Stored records
##############################
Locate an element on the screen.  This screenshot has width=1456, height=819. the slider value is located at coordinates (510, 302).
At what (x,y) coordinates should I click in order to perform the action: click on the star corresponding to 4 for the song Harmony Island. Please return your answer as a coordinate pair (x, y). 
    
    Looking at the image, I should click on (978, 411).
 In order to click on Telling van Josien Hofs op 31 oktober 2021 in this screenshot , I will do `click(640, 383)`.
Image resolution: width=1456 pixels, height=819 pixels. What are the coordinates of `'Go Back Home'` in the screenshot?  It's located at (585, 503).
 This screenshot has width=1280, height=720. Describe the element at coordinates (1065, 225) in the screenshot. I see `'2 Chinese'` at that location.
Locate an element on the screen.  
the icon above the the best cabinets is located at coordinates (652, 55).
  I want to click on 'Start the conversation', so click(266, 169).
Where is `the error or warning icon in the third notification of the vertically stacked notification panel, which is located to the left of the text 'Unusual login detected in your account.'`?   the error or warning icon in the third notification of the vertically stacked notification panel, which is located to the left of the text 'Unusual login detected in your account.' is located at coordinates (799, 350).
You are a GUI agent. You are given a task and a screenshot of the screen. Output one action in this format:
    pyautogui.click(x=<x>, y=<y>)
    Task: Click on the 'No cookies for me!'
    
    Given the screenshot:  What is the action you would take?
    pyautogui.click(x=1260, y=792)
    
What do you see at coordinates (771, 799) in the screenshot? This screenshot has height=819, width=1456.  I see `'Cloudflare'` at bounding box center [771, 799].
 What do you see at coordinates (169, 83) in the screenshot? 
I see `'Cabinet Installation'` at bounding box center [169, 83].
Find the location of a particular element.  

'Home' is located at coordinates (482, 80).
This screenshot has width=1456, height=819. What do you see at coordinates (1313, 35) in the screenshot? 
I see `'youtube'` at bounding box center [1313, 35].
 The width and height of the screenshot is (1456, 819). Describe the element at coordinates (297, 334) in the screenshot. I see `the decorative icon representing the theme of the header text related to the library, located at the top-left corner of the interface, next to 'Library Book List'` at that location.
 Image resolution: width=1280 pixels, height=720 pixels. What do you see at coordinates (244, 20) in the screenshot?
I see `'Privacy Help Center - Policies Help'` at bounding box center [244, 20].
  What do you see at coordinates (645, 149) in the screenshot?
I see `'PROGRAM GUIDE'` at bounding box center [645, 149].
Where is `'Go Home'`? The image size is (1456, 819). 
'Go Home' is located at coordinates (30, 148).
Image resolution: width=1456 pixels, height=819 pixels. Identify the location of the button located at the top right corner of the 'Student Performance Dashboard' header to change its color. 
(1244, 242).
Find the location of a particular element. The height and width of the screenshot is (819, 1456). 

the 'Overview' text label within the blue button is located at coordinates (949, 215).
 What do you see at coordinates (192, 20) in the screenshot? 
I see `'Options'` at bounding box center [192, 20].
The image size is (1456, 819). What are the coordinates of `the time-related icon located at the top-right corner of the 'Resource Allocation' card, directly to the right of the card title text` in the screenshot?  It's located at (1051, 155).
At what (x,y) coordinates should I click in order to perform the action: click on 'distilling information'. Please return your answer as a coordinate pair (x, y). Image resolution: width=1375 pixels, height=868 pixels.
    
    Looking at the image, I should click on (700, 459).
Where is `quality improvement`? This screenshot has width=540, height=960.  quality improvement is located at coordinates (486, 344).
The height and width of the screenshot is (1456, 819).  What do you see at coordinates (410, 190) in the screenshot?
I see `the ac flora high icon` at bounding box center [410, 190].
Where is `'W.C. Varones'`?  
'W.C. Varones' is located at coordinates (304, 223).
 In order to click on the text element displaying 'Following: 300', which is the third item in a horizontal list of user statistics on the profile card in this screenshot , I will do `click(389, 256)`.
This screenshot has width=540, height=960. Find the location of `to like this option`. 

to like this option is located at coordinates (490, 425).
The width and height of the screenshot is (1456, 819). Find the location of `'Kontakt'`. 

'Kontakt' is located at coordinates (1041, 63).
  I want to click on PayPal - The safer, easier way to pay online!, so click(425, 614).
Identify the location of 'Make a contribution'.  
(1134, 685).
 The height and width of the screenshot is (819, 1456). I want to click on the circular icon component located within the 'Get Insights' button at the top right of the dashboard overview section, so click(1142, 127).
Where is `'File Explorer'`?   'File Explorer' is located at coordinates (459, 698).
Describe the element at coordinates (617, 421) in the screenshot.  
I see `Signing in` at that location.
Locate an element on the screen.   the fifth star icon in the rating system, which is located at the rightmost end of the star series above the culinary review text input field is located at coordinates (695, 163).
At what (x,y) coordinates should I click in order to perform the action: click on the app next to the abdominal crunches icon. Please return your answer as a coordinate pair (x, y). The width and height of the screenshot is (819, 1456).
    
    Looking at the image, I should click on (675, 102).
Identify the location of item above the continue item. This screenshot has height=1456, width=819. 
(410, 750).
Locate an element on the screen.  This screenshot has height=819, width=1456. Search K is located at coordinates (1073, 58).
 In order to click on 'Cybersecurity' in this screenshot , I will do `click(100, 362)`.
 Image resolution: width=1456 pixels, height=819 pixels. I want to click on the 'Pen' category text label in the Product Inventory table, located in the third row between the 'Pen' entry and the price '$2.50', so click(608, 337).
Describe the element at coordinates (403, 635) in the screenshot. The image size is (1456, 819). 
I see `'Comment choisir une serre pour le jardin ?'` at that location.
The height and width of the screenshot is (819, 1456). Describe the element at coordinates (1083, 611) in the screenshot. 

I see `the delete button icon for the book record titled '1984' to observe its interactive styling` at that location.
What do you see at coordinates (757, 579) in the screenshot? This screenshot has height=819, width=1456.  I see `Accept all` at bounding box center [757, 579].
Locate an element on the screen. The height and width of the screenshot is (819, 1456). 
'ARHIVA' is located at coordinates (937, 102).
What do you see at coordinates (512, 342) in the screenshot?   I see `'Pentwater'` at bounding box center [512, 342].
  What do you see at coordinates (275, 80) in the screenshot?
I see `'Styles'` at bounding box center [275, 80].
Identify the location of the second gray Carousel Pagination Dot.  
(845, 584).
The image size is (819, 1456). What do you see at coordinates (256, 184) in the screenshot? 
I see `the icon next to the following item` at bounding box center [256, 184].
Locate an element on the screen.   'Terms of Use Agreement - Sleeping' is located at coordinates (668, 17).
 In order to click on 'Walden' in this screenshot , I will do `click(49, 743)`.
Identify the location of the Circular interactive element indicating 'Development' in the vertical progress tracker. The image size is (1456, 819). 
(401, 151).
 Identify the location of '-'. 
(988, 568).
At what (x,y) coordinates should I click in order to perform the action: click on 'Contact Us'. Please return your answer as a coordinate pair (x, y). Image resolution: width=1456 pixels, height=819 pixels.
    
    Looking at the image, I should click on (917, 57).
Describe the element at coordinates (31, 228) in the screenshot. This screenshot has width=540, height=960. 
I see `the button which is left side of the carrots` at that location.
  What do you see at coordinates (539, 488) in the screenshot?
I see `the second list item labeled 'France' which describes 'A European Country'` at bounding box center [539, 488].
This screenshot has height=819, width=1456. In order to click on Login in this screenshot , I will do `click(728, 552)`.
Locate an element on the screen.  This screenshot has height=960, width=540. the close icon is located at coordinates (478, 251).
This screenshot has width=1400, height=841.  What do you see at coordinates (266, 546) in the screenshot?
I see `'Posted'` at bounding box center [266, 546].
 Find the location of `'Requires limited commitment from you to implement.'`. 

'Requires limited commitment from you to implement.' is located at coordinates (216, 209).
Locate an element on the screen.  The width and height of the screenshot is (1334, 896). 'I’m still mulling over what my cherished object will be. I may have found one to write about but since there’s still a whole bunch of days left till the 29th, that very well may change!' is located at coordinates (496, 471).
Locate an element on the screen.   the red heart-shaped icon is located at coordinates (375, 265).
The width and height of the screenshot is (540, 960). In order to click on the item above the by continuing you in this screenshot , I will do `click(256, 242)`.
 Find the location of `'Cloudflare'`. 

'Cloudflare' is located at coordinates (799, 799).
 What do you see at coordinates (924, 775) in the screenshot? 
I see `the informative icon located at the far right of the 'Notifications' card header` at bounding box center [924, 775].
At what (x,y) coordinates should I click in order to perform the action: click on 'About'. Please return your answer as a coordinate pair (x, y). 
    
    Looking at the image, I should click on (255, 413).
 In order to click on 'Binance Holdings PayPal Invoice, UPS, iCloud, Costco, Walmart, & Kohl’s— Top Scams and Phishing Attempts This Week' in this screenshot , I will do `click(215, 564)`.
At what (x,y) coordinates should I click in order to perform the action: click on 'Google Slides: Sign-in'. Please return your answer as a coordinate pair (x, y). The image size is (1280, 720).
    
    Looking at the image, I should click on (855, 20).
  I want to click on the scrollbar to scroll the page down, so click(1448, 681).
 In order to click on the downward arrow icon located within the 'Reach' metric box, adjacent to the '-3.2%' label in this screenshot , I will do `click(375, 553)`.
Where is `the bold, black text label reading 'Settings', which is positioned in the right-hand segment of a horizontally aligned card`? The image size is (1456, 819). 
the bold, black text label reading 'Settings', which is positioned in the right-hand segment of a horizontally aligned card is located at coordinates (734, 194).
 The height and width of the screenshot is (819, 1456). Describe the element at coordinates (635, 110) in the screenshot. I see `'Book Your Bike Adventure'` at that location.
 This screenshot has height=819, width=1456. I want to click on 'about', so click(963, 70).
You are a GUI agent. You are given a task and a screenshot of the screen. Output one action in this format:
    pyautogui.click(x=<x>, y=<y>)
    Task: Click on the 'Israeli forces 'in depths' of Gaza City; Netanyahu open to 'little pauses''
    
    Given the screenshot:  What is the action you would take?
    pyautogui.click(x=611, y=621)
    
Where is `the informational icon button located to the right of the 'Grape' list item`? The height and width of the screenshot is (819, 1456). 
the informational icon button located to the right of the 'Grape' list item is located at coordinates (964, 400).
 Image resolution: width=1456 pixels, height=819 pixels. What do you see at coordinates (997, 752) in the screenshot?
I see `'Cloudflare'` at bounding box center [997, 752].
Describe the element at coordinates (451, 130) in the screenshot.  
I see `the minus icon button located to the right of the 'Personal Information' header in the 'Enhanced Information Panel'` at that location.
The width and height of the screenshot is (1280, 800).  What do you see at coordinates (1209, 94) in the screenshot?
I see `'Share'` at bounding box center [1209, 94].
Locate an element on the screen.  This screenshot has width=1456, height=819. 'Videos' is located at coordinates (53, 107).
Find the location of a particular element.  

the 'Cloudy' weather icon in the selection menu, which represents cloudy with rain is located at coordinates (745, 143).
##############################
## GIVEN REQUEST
Identify every line in the stored records above that contains the word "Please", and copy each of those lines.

## OUTPUT BELOW
At what (x,y) coordinates should I click in order to perform the action: click on the star corresponding to 4 for the song Harmony Island. Please return your answer as a coordinate pair (x, y). 
At what (x,y) coordinates should I click in order to perform the action: click on 'distilling information'. Please return your answer as a coordinate pair (x, y). Image resolution: width=1375 pixels, height=868 pixels.
At what (x,y) coordinates should I click in order to perform the action: click on the app next to the abdominal crunches icon. Please return your answer as a coordinate pair (x, y). The width and height of the screenshot is (819, 1456).
At what (x,y) coordinates should I click in order to perform the action: click on 'Contact Us'. Please return your answer as a coordinate pair (x, y). Image resolution: width=1456 pixels, height=819 pixels.
At what (x,y) coordinates should I click in order to perform the action: click on 'About'. Please return your answer as a coordinate pair (x, y). 
At what (x,y) coordinates should I click in order to perform the action: click on 'Google Slides: Sign-in'. Please return your answer as a coordinate pair (x, y). The image size is (1280, 720).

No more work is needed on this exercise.